The order applies to data gathered from Facebook, WhatsApp and Instagram as well as data from third-party sources Facebook uses to build its data resources.

The order was handed down by the Bundeskartellamt, or Federal Cartel Office (FCO), after an investigation which began in March 2016.

The FCO has given Facebook one month to appeal the decision.

In a Facebook blog post, Yvonne Cunnane, head of data protection at Facebook Ireland and Nikhil Shanbhag, director and associate general counsel dispute the ruling, saying the rules fall outside the FCO’s remit and cry unfair treatment that the ruling would be inconsistent with the laws that apply to any other company..

“The Bundeskartellamt’s decision misapplies German competition law to set different rules that apply to only one company,” says the ‘Why We Disagree With the Bundeskartellamt’ blog post.

The post reinforces Facebook’s commitment to complying to GDPR laws, and makes more than one mention of the “fierce competition” faced by Facebook in the German market.

“The GDPR specifically empowers data protection regulators – not competition authorities – to determine whether companies are living up to their responsibilities.
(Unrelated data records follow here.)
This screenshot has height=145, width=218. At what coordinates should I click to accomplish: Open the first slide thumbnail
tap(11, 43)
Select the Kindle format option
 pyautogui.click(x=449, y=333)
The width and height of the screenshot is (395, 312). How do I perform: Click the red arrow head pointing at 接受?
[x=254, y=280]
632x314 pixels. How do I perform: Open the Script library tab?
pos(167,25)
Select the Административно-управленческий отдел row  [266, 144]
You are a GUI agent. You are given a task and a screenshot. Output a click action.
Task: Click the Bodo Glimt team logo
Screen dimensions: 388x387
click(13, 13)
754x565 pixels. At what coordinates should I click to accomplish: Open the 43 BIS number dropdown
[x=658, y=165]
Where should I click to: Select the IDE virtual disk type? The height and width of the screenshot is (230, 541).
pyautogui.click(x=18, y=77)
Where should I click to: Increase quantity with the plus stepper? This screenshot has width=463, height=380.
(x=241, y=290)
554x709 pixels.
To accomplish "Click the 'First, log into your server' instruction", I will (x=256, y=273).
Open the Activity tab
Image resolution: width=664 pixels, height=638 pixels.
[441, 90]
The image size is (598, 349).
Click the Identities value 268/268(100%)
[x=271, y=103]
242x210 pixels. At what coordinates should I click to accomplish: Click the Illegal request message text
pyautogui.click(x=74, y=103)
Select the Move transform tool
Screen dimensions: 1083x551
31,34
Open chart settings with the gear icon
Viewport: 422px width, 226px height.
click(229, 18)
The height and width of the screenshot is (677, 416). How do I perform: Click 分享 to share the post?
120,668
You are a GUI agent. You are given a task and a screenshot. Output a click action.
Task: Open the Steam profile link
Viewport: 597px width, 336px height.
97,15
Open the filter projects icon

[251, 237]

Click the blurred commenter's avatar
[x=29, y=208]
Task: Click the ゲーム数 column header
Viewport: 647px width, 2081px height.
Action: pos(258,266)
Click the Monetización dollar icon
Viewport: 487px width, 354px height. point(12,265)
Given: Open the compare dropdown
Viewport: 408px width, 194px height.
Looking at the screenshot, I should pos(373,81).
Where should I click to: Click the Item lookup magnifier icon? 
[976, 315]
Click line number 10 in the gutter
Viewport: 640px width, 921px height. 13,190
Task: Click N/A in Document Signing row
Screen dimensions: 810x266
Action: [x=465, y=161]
And data protection regulators certainly have the expertise to make those conclusions. The GDPR also harmonises data protection laws across Europe, so everyone lives by the same rules of the road and regulators can consistently apply the law from country to country. In our case, that’s the Irish Data Protection Commission. The Bundeskartellamt’s order threatens to undermine this, providing different rights to people based on the size of the companies they do business with,” says the post.

“As a dominant company Facebook is subject to special obligations under competition law,” FCO president Andreas Mundt in a press statement.

“The company must take into account that Facebook users practically cannot switch to other social networks… The only choice the user has is either to accept the comprehensive combination of data or to refrain from using the social network. In such a difficult situation the user’s choice cannot be referred to as voluntary consent,” says Mundt.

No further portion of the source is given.